Most Innovative Marketing Awards Winners

Home Office Computing |Magazine May 1996

As reported by Marlene Fedin, in the Home Office Computing Magazine May 1996:

” Marketing plans always have to reach for the sky — even when budgets are down to earth. That’s the beauty of the six winners of this year’s Microsoft Publisher/Home Office Computing Most Innovative Business Marketing Awards. Each has marshaled and stretched the limited resources typical of a small business to cover a full spectrum of activities. (Link Resources estimates that small businesses budget an average of $2300 a year for marketing.)
Meet this year’s winners who have mixed original business concepts with imaginative marketing that relies heavily on in-house desktop publishing for its success. ….. ”

” Marcy Tudor: Weatherbury Farm
Marcy Tudor may be more cash-challenged than bigger-budgeted hotels and resorts, but she’s every bit as skilled in the art of destination marketing.

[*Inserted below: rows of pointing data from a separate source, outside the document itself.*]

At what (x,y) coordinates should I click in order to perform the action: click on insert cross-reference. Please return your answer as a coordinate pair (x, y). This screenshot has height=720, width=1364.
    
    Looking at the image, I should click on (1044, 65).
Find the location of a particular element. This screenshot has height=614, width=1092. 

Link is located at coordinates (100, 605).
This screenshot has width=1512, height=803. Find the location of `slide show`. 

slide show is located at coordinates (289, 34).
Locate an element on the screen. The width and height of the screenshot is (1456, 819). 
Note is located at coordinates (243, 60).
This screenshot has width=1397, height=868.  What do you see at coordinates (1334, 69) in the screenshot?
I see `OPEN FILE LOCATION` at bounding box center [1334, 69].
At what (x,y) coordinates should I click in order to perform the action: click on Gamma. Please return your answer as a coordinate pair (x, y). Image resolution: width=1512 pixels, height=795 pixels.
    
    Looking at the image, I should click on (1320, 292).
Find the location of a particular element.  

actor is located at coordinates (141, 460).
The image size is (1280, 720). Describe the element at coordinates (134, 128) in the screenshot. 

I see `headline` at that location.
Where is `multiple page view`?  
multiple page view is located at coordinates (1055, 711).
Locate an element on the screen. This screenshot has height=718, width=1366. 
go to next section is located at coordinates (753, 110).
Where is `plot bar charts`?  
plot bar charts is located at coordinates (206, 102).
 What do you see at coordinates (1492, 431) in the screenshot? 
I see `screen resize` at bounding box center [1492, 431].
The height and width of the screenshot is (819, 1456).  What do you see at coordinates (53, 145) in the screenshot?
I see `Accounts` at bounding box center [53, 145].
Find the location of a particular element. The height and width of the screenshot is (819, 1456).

Her approach to enticing guests and building the image of the 104-acre working-farm-cum-bed-and-breakfast that she started with husband Dale and son Nigel in 1992 more closely resembles that of a much larger lodging operation than a typical B&B.
Although Tudor integrates standard B&B marketing techniques — listing the farm with local tourist promotion agencies and in travel guidebooks as well as direct mail — it’s the collective impact of many unique personal touches that has helped create a business with a close to 50 percent repeat clientele for the Avella, Pennsylvania, B&B.
From the personal welcoming letter to the schedule of activities that starts with the breakfasts they prepare and eat with guests and includes farm tours, the Tudors strive to make guests feel as if they’re staying with friends. Weatherbury, unlike many B&Bs, genuinely encourages guests to bring their children, so that they can share the experience of being ‘farm from the madding crowd.’
Tudor’s enchantment with desktop publishing has fueled her passion for whimsical (livestock birth announcements and personalized labels for guest-pressed cider) and practical (a complimentary and extensive guidebook to the farm and its surrounding area and gift certificates) collaterals. In addition to the current bounty of image-reinforcing promotional items, she’s drafting a cookbook and stationery.
But the true key to Weatherbury Farm’s success may rest in its owner’s attitude. ‘It’s a lifestyle, not a business’ Marcy Tudor says.”